I may or may not be surprising anybody to say that early January was not the best time for me. Christmas was okay, and the New Year turned with a sense of promise—but it was swiftly followed by a strange becalmed lull that turned icy, dark, and daunting--peopled by characters from Coleridge’s “Rhyme of the Ancient Mariner” (Rime-crusted gods and eyeless ice-demons cackled and danced in the rigging, playing dice for my soul—And I swear, it wasn’t me who shot the Albatross…).

So, with an itch of obligation, some curiosity, and a former-English teacher’s sense of “duty,” I finally made myself put on the coat and hat and go out (alone) into a frosty January Friday night for a couple hours of selflessly helping out people who were struggling with English.

I arrived promptly at 7 pm to find out that the gathering process takes about 40 minutes. But I was welcomed warmly by the minister, his wife, various volunteers and students—given tea and peanut candy—fussed over (“American! I’ve been to Texas!” “Wow, a PhD student” “A novel!”) and was even told by a sweet-faced young Chinese girl that she thought I was a European film star (because they’re pretty but in a different way… ooops, not that she didn’t think I was pretty!)

Then we sat in our seats. And I found out the sessions begin with singing. I cringed and feared the worst. I was afraid EC was about to be revealed as a missionary exercise—and I might be its latest victim: a Buddhist with a Jewish Surname … must convert! However, with Siew at the piano and a laptop hooked up to a projector displaying verses we all sang “On Top of the World” by the Carpenters. And then “Circle of Life” from the Lion King. And yes, “Miracles Can Happen,” an English hymn.

About 5 songs later (all those earnest voices with their various accents) we got into groups to discuss Global Warming. Between us we represented every continent (well almost, no Aussies). You’d think we might be able to solve it. America was given some blame, I heartily agreed. China was determined to be a big problem (which a Tibetan by birth, ousted from his homeland by Chinese who still occupy the country—made no bones about mentioning). A few of the older volunteers wondered if perhaps Global Warming were real after all. Ah. Some joked at the mention of the Maldive President holding a cabinet meeting underwater, in scuba gear, to draw attention to the fact that his country, soon, could be completely underneath the ocean. And some, like me, clenched our fists.

By the end of the night I walked home realizing that even if I might have explained the word deforestation, or corrected some pronunciation, something completely different had happened to me than what I’d planned. I walked home humming. People. I’d talked to people. Different kinds. With so many different voices. I think perhaps the ice-gods and salt-demons shrugged and packed up their dice.

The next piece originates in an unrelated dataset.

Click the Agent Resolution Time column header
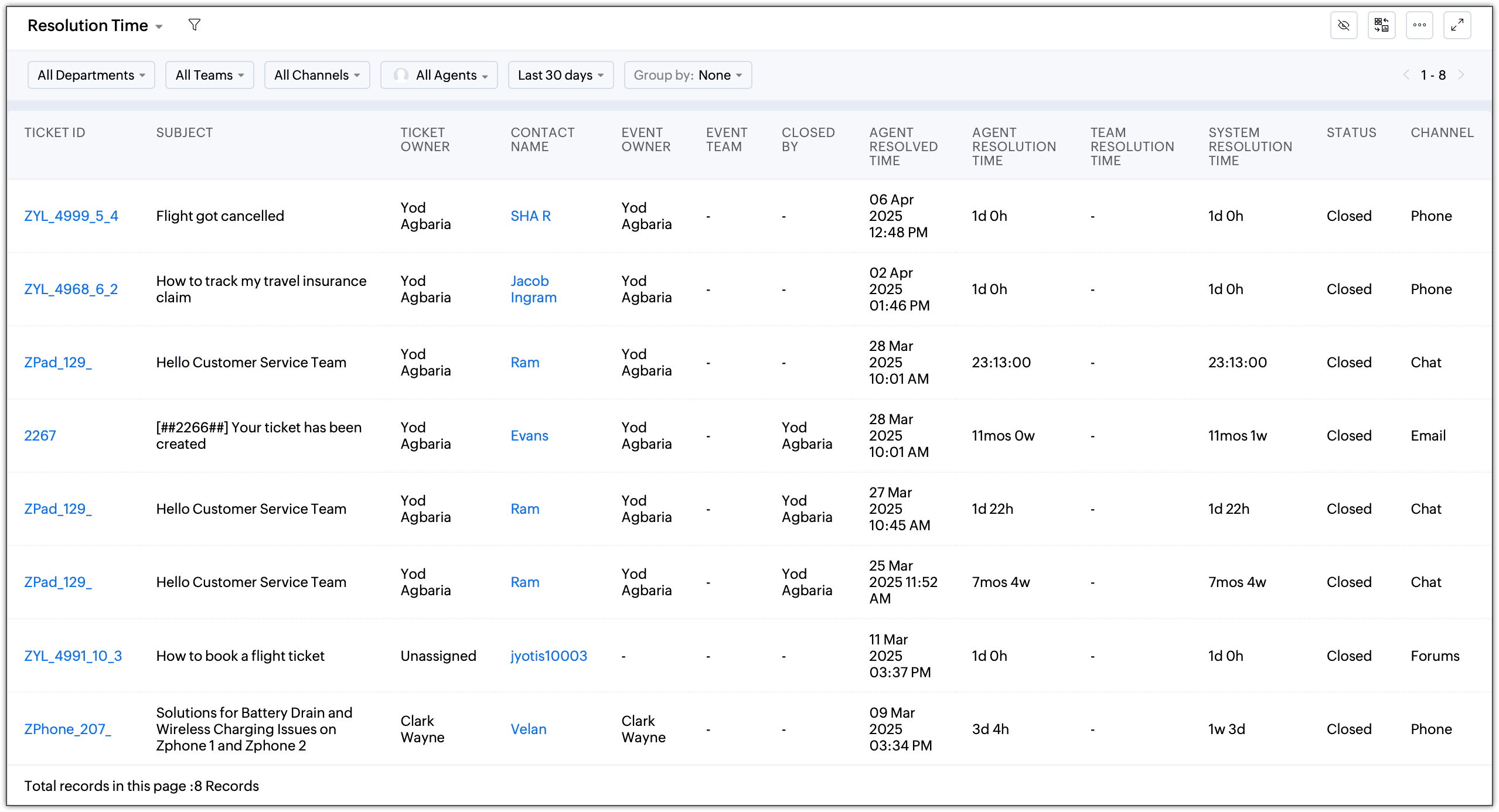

Yes. There was a large dose of humor to the whole thing and quite a bit of post-ironic content which I just refuse to go into because beneath it all was this almost unimaginable strain of sincerity. I felt like Linus, finally having found the most sincere pumpkin patch in the whole world. And yes, the post-pop irony in the above is absolutely intended.

I dragged Christien the following week. Everybody was so excited to see another American. We sang “Yesterday once more,” by the Carpenters first (Every sha-la-la-la, every wo-oh-oh-oh still shines …) and I wasn’t sure whether to laugh or cry. Then we all sang, “What a wonderful world” by Louis Armstrong. And of course I cried. During the discussion about crime and punishment (not the novel, law) that followed, a math professor from China, a student from Iran, and a Welsh volunteer all suggested that perhaps the vast majority of crimes are committed because of the huge disparity between the rich and the poor.

And I thought to myself … what a strange … what wonderful world.

Of course singing “Old MacDonald” in English and then in Welsh (Just imagine 60 people with an insane range of accents, many of whom had never heard it before, belting out: with a moo moo here, and a moo moo there) … well, that came the next week.

E I E I O, acha hon ffarm cadd buwch, ag a moo moo 'ma, a moo moo 'na.